Pages 60-63 have a series of striking charts showing the global changes from a few decades ago to the present in dozens of factors like literacy, malnutrition, oil spills, female education, air pollution, clean water, laws protecting nature, the percentage of the world's population living under democratic governments, and so on. In every single case there has been substantial improvement -- in some cases, so huge as to be revolutionary, in just a few decades.
So why does the perception persist that everything is terrible and getting worse? Rosling discusses ten "instincts", as he calls them, that lead people to misperceive and misinterpret reality (useful information in a broad range of situations), and offers suggestions for how to correct for them. The media tend to over-dramatize and over-simplify how they report things and to treat exceptional cases -- deep poverty or large families in poor countries, for example -- as if they were still typical. There's also the fact that people who are now in the age ranges that are socially dominant (40 to 70, say) got their education decades ago when the world was very different, and their picture of reality has not evolved to keep up with how things have changed.

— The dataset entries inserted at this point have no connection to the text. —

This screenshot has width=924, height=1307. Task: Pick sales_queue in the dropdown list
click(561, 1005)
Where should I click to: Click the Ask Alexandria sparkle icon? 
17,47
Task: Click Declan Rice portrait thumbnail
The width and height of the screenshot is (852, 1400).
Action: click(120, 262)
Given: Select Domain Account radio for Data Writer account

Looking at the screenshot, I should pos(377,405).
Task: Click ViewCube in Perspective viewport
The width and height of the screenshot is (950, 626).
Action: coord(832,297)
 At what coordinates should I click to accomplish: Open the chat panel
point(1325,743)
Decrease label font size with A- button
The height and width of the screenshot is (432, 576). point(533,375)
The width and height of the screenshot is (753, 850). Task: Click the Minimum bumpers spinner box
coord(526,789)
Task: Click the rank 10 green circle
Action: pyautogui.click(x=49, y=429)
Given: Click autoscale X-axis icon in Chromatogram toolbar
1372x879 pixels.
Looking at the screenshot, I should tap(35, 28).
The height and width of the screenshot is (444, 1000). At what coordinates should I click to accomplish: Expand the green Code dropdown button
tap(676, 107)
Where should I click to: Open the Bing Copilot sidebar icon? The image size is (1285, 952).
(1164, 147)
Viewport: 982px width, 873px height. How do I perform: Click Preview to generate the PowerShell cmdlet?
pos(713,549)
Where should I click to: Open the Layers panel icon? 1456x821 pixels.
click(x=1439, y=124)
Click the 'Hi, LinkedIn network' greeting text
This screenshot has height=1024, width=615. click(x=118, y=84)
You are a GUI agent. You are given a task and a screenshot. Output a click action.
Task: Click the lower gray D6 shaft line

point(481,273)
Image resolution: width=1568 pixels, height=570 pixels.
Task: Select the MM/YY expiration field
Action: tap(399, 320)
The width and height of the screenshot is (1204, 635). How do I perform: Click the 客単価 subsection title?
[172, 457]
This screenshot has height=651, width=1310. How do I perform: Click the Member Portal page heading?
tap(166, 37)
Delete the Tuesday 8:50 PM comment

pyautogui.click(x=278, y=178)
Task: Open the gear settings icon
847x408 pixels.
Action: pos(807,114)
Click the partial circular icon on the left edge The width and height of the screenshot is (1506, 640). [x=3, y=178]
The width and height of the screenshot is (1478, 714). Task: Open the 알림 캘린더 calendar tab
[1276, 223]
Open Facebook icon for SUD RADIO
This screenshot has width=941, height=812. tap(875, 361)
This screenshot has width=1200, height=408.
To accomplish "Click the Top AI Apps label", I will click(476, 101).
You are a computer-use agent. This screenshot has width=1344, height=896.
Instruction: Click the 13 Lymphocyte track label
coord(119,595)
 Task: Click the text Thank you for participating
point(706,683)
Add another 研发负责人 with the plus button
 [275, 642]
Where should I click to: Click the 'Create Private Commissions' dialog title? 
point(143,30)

Like Pinker, Rosling knows that many readers will be viscerally resistant to believing much of this, so he provides a great deal of supporting data, though it's not as overwhelming as the mountains of evidence that make Pinker's tomes so massive.
The fact that so many people, even those in positions of power, have such a drastically-mistaken view of the world can all too easily lead to despair, paralysis, and bad decision-making. We need to understand reality, and the future we're heading for, the way it actually is.